Hospitals in Arizona are reporting higher rates of care for patients who can’t pay.

The reimbursement rates for doctors who provide care for patients enrolled in the state Medicaid program had been frozen for years, until the rates went down in 2011.

Patient enrollment was frozen last year as well, leaving thousands of adults without children ineligible for AHCCCS, as the state Medicaid program is known. All of that is contributing to financial strain for hospitals in the state, according to the Arizona Hospital and Healthcare Association.

Numbers from the Arizona Hospital and Healthcare Association show hospitals in the state are providing more and more uncompensated care--care for people who can’t pay and have no insurance policy or state aid. In September of 2011, patients receiving uncompensated care made up 4.7 percent of the total patient population in Arizona hospitals.
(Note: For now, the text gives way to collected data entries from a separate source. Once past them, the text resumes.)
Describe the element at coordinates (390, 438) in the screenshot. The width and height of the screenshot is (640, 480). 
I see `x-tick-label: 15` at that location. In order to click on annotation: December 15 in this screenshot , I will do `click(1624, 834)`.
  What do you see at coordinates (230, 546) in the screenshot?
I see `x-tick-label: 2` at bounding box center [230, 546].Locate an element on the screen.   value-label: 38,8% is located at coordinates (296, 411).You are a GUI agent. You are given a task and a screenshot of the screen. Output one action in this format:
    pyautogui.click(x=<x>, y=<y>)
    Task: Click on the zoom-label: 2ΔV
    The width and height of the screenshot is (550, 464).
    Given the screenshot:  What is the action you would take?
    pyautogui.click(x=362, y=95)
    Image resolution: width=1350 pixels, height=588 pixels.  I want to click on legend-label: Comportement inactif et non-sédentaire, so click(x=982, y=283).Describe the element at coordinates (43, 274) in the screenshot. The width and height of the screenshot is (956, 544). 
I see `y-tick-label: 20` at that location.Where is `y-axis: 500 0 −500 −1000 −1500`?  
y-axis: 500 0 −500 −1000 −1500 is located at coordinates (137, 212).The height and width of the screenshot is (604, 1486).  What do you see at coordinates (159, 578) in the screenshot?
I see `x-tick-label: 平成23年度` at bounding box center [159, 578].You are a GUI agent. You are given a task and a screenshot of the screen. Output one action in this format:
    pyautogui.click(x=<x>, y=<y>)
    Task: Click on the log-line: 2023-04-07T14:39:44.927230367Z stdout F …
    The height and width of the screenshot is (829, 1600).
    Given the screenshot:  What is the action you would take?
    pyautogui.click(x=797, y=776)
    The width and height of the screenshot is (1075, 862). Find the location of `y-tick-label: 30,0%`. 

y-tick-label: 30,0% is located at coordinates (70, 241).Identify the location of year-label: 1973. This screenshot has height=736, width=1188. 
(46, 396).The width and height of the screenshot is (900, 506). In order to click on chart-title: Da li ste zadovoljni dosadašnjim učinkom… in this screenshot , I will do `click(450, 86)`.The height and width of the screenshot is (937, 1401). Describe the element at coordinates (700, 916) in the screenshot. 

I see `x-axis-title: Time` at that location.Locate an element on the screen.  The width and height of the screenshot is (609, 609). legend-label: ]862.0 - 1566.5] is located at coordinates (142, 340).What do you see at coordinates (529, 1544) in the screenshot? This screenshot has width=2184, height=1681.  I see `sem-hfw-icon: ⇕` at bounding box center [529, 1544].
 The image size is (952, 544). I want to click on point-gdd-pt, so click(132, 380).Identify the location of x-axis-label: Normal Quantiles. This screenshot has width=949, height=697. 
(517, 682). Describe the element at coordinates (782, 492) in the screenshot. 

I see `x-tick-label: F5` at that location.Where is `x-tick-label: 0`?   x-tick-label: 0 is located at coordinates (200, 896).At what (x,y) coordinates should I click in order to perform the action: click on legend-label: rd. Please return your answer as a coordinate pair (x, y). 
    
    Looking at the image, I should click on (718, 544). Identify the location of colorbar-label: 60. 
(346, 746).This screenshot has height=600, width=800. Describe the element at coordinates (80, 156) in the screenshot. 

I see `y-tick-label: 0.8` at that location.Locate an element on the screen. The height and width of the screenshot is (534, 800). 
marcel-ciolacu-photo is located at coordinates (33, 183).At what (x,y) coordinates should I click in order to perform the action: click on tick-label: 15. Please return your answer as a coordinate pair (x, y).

By March of this year, it was up to 6 percent.

This should be a concern for everyone, says Pete Wertheim, a spokesman for the organization.

“As more people enter emergency departments that are uninsured or the payment for their services does not cover the entire costs of the services provided, those costs are often shifted to commercial insurance companies in the forms of higher premiums," Wertheim says. "When hospitals experience losses, that means they have to reduce services, consolidate services, potentially lay off staff, and attempt to cost-shift those losses onto private or self pay consumers.”

The Arizona Hospital and Healthcare Association does a monthly survey of hospitals in the state, and attributes the losses to the state’s cuts in coverage for the lowest-earning Arizonans. Wertheim says this is affecting the hospitals’ bottom lines, and could cost more than $300 million for Arizona hospitals.